Task prompt — Collect every line of the records below that contains the string "width", and copy each line in full. Match case exactly.
======== Materials provided
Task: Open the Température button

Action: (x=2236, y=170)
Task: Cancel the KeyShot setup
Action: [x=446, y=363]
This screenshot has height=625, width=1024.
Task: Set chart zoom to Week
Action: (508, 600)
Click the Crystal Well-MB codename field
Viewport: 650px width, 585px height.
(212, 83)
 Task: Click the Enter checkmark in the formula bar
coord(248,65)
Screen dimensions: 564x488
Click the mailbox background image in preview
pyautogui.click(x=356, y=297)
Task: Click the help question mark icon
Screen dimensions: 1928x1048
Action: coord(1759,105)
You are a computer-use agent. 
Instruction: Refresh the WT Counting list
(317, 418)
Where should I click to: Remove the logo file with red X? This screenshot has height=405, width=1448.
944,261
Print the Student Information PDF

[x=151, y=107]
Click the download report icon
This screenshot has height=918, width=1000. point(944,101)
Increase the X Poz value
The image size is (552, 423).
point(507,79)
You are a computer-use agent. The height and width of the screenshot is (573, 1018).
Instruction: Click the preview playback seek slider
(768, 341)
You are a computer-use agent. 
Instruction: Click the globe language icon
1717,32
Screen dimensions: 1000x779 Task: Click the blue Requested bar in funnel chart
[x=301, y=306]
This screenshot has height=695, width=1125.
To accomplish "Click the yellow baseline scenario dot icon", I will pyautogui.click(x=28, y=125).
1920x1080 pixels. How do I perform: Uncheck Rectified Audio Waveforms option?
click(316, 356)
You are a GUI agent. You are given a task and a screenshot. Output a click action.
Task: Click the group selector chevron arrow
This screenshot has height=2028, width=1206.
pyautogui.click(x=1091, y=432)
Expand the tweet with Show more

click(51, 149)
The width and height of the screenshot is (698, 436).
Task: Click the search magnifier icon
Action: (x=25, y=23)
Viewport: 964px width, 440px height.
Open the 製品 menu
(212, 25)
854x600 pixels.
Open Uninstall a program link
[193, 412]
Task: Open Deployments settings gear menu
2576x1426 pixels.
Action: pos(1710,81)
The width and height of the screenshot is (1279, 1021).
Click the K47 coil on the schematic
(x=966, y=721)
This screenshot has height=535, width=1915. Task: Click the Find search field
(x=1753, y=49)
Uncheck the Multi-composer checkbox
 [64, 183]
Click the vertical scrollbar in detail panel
================
Response —
This screenshot has height=625, width=1024.
Viewport: 650px width, 585px height.
Where should I click to: Remove the logo file with red X? This screenshot has height=405, width=1448.
This screenshot has height=918, width=1000. point(944,101)
You are a computer-use agent. The height and width of the screenshot is (573, 1018).
This screenshot has height=695, width=1125.
This screenshot has height=2028, width=1206.
The width and height of the screenshot is (698, 436).
Viewport: 964px width, 440px height.
The width and height of the screenshot is (1279, 1021).
This screenshot has height=535, width=1915. Task: Click the Find search field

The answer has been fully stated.